Es ist eine altbekannte Geschichte. Eine neue Kraft betritt den Markt - quantitative Lockerung, gehebelte ETFs, Hochfrequenzhandel - und die Wall Street überschlägt sich bei der Aufdeckung der Risiken, die sie für die Anleger angeblich birgt.

Eine neue Welle der Entrüstung ist von einer Art von hochoktanigen Aktienoptionen losgetreten worden, die das Herz mancher Investoren erobert hat. Papiere vom Typ Zero-Day-to-Expiration (0DTE) ermöglichen Anlegern, Wetten mit einer Haltbarkeit von weniger als 24 Stunden zu kaufen und zu verkaufen. Amateurspürnasen auf Reddit ebenso wie hochbezahlte Charttechniker an der Wall Street debattieren über die Gefahr, die von diesen Instrumenten ausgeht.

Stratege Marko Kolanović von JPMorgan Chase & Co. warnt vor einem "Volmageddon 2.0", sollten die Kontrakte überkochen. Die "Volmageddon"-Episode vom Februar 2018 ist einer der bekannteren Fälle, in denen die Dynamik an den Derivatemärkten auf ihre Basiswerte, in diesem Fall Aktien, übergriff.
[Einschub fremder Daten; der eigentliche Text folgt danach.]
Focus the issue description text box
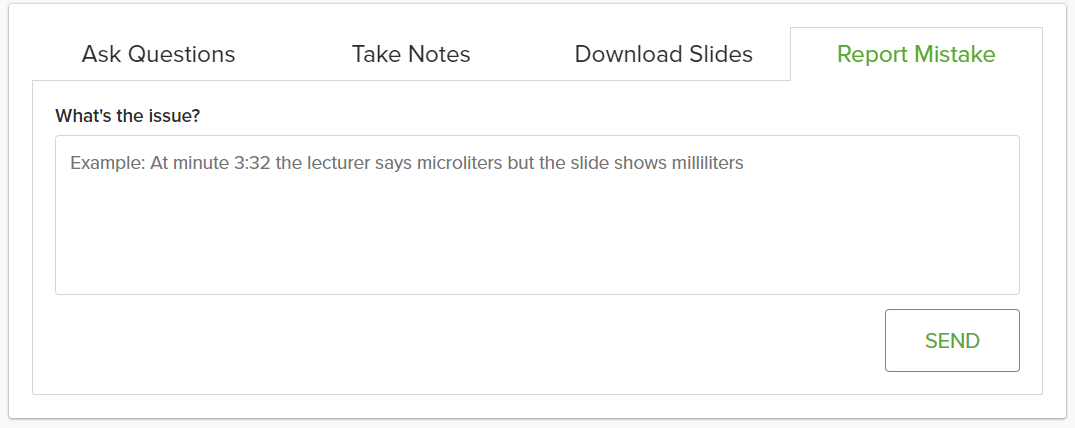tap(537, 215)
Die Hauptschuldigen waren börsengehandelte Fonds, die den Anlegern den Kehrwert der Aktienvolatilität zahlen sollten. 

Die jüngste Verbreitung von Optionen mit einer Laufzeit von null Tagen hat ein ähnliches Potenzial, den Markt in Schräglage zu versetzen, so Kolanović. Nach Schätzungen seines Teams beläuft sich das tägliche Nominalvolumen solcher kurzfristigen Optionen auf rund 1 Billion Dollar. 

Teenager fragen nach den Wertpapieren

Abseits der Wall Street gibt es einen Twitter-Account, der nichts anderes tut, als täglich Vorhersagen darüber zu veröffentlichen, wohin sich der breitere Aktienmarkt dank der steigenden Schlagkraft der Optionen jeden Tag entwickeln wird. Ein Fondsmanager berichtet, Teenager hätten angefangen, ihn nach den Papieren zu fragen — was bedenklich sei.
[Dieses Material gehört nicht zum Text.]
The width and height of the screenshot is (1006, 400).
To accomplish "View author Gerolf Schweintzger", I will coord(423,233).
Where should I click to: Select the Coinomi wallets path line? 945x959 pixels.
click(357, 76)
Die enormen Volumina des Optionsmarktes, die kurzen Laufzeiten dieser Geschäfte und die Ungewissheit darüber, wer sie nutzt, machen die Analyse des Risikoprofils der 0DTE schwer. Einige sind der Meinung, dass die Derivate die Marktvolatilität verringern. Andere sehen in ihnen eine Quelle extremer Turbulenzen, die zu einem “nicht handelbaren Chaos” am Aktienmarkt  beigetragen haben.

"Wenn es zu grossen Umwälzungen wie dieser kommt, sagen die Leute immer: ‘Ihr müsst aufpassen, weil ihr ein grosses Problem verursacht’”, sagte Malcolm Polley, President und Chief Investment Officer bei Stewart Capital Advisors. "Ich glaube nicht, dass sie wirklich vollen Einblick haben, denn dieses Phänomen gab es zuvor nicht."

Billige Möglichkeit des Glücksspiels

2021 hatten Kleinanleger Zero-Day-Optionen während des Meme-Stock-Booms als billige Möglichkeit des Glücksspiels für sich entdeckt. Neuen Auftrieb erhielten sie später im Indexhandel, nachdem Börsenbetreiber wie Cboe Global Markets im vergangenen Jahr die Verfallstermine von S&P 500-Optionen so ausdehnten, dass sie an jedem Wochentag möglich wurden.

Unter institutionellen Anlegern wurden die Papiere auf Anhieb zu einem Hit, da die aggressive Straffung der US-Geldpolitik regelmässig dafür sorgte, dass die Märkte inmitten der Sitzung drehten.

Im dritten Quartal 2022 machten 0DTE-Kontrakte mehr als 40 Prozent des gesamten Optionsvolumens des S&P 500 aus, wie Daten der Goldman Sachs zeigen. Im Vergleich zu den sechs Monaten zuvor hat sich der Anteil damit fast verdoppelt.

Hinter dem Boom dürften laut JPMorgan Hochfrequenzhändler stecken, die an praktisch jedem Knotenpunkt der modernen Aktienlandschaft präsent sind — als Market Maker und Investoren, die in Tausendstelsekunden währenden Transaktionen ihren Vorteil suchen. Zero-Day-Optionen bieten Anlegern in diesem schnelllebigen Universum einen Weg zum Ausgleich ihres Risikos und zur Verfeinerung von Strategien, die darauf abzielen, mit dem rasend schnellen Ein- und Ausstieg aus Wertpapieren Gewinne zu erzielen.